**Task goal**
Exactly as given, restate each record that follows.

___ Input material ___

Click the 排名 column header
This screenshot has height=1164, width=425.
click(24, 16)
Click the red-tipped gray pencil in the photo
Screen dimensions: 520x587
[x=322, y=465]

___

**Result**
Click the 排名 column header
This screenshot has height=1164, width=425.
click(24, 16)
Click the red-tipped gray pencil in the photo
Screen dimensions: 520x587
[x=322, y=465]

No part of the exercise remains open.